Being Upfront with Your Parent about Your Concerns
Being a caregiver for an elderly parent can be stressful and emotionally challenging. It is likely that you will encounter times in your care journey when you go through situations that are particularly difficult, one of which is when your concerns about your parent start to develop or worsen. You know that your parent needs extra help or that what they are doing to care for themselves is not enough. Telling your parent about your concerns, however, may seem daunting. Being courageous and willing to be upfront with your parent is essential to making sure that your loved ones get the care and support that they need to stay healthy, strong, and happy throughout their later years.
July 7 is Tell the Truth Day. This is the ideal opportunity for you to evaluate your concerns about your parent and prepare yourself to tell them the truth about your worries, as well as what you think that the two of you should do together to address them.
Use these tips to help you be upfront with your parent about your concerns on Tell the Truth Day:
- Take the time to be clear with yourself. Now is not the time for you to “wing it” with your parent. Take some time on your own to evaluate what it is that you are truly worried about and what you want to do about the situation. Be as sure and as confident in yourself as you can. This will make it easier to express yourself thoroughly and effectively to your parent. If necessary, write down things that you want to talk about, but be ready to speak from the heart when it is time.
- Do not confront. Even if you are upset or angry about the situation, do not see this as a confrontation. This is you telling the parent who you love that you are concerned about them and want them to be happy, healthy, and safe. Go into the conversation calmly and commit to keeping it as calm as possible.

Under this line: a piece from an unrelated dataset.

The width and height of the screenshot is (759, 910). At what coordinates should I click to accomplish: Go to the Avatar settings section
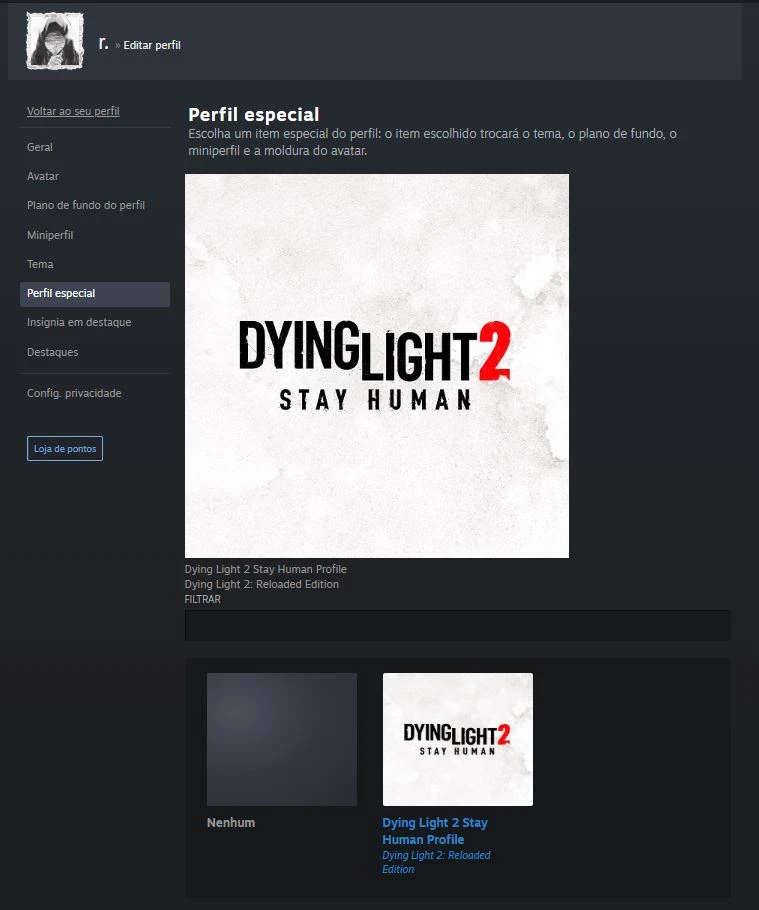pos(43,176)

- Have a backup. If you are particularly concerned that your parent will not listen to you, or that they will simply disregard everything that you have to say to them, consider teaming up with their doctor for the conversation. Most elderly adults have great respect for doctors and are often more willing to listen to them when it comes to their needs than they are others, especially their own adult children. Have the doctor talk to them about their health and their possible needs, and make recommendations for how they should handle those needs.
- Resolve it together. Once you have openly and honestly discussed your concerns with your parent, work toward resolving them together. Tell them why you think that an elderly care provider could be the right option for them, and give them the opportunity to discuss how they feel about it. Choose the elderly home care services provider together and ensure that you stay in touch with your parent about their new care arrangement so that you can make modifications as necessary to keep it as effective and beneficial as possible.